If the dry-run output matches the sessions you want to recover, add --apply.

Lesson From A Reverse Repair

Do not choose the target provider only by counting historical rows. In a later real recovery, a first repair moved old openai rows to cliproxyapi because that was the dominant provider bucket. The sidebar still did not recover. The decisive clue was a newly opened Desktop thread with model_provider = openai; that was the provider the current app was filtering for.

The improved workflow is:

1. Run diagnose --source any --include-empty.
2. Compare the provider counts with the Latest visible Desktop thread hint.
3. Dry-run the direction that moves hidden rows toward the latest Desktop provider.
4. Apply only after every rollout action is safe.
5. Run rebuild-index --apply if a legacy picker still shows stale results.

Project Layout

.
├── README.md
├── README.zh-CN.md
├── CHANGELOG.md
├── CONTRIBUTING.md
├── SECURITY.md
├── .github/workflows/validate.yml
├── skills/codex-session-recovery/
│   ├── SKILL.md
│   ├── agents/openai.yaml
│   ├── references/incident-patterns.md
│   └── scripts/codex_session_recovery.py
└── tests/test_codex_session_recovery.py

Development

Run validation locally:

python3 -m py_compile skills/codex-session-recovery/scripts/codex_session_recovery.py
python3 -m unittest discover -s tests

If you have Codex's skill-creator validator installed:

python3 ~/.codex/skills/.system/skill-creator/scripts/quick_validate.py skills/codex-session-recovery

Roadmap

• Add more incident patterns as the community reports them.
• Add optional JSON output for scripted diagnostics.
• Add restoration guidance for backup directories.
• Expand multilingual documentation as contributors volunteer translations.

Contributing

Issues and pull requests are welcome.
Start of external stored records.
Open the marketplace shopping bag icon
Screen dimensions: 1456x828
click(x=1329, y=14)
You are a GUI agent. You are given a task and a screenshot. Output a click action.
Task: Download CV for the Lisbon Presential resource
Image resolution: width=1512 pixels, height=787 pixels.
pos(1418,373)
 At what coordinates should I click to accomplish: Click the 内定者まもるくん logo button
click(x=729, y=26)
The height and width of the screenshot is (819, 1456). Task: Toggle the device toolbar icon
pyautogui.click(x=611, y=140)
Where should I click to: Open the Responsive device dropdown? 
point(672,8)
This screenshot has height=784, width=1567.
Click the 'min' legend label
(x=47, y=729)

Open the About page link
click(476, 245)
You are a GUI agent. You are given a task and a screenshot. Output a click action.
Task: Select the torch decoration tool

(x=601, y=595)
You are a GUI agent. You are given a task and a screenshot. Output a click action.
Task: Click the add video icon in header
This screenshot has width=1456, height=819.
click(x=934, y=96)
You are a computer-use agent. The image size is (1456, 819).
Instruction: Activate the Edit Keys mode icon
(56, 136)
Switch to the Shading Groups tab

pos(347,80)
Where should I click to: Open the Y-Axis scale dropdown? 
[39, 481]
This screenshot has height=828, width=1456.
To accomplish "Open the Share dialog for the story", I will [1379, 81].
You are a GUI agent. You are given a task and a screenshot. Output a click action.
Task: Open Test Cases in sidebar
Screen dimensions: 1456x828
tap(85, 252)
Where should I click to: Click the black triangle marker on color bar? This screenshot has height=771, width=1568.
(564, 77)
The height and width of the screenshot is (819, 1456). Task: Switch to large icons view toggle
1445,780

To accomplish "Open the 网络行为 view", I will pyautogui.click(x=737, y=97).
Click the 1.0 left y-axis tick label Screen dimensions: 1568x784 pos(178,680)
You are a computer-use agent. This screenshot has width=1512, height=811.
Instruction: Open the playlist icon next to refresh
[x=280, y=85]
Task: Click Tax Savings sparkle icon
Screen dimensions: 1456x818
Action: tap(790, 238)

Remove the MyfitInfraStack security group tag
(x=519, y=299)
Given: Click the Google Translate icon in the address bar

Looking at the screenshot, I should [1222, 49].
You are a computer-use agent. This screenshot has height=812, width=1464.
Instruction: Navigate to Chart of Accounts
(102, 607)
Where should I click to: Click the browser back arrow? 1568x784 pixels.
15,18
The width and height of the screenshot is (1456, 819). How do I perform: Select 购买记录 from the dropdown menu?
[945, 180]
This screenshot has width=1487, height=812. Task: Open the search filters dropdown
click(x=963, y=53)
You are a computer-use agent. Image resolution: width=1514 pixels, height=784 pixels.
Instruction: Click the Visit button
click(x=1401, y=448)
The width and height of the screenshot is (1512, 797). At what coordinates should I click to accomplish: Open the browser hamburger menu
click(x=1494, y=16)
Please read CONTRIBUTING.md and SECURITY.md before changing recovery behavior. The safety bar is deliberately high because this project touches local conversation history.

License

MIT. See LICENSE.

Disclaimer

This is a community recovery tool for local Codex metadata. Review dry-run output before applying repairs, and keep backups until you have verified that your history is visible again.